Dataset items
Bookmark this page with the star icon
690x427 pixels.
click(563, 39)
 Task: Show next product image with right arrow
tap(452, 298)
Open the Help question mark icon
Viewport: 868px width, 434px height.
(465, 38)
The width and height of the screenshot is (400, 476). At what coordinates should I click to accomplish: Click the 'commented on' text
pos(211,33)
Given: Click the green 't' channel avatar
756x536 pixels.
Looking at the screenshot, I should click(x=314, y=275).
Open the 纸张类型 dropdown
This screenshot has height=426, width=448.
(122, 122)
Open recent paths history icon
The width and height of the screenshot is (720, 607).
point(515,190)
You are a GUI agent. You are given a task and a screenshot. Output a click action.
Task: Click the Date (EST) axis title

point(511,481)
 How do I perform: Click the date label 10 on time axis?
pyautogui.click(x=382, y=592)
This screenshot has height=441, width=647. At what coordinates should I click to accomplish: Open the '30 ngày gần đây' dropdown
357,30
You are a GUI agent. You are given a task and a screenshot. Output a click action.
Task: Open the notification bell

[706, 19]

▶ To do:
The records above are to be given again in full, exactly.

▶ Solution to the problem:
Bookmark this page with the star icon
690x427 pixels.
click(563, 39)
 Task: Show next product image with right arrow
tap(452, 298)
Open the Help question mark icon
Viewport: 868px width, 434px height.
(465, 38)
The width and height of the screenshot is (400, 476). At what coordinates should I click to accomplish: Click the 'commented on' text
pos(211,33)
Given: Click the green 't' channel avatar
756x536 pixels.
Looking at the screenshot, I should click(x=314, y=275).
Open the 纸张类型 dropdown
This screenshot has height=426, width=448.
(122, 122)
Open recent paths history icon
The width and height of the screenshot is (720, 607).
point(515,190)
You are a GUI agent. You are given a task and a screenshot. Output a click action.
Task: Click the Date (EST) axis title

point(511,481)
 How do I perform: Click the date label 10 on time axis?
pyautogui.click(x=382, y=592)
This screenshot has height=441, width=647. At what coordinates should I click to accomplish: Open the '30 ngày gần đây' dropdown
357,30
You are a GUI agent. You are given a task and a screenshot. Output a click action.
Task: Open the notification bell

[706, 19]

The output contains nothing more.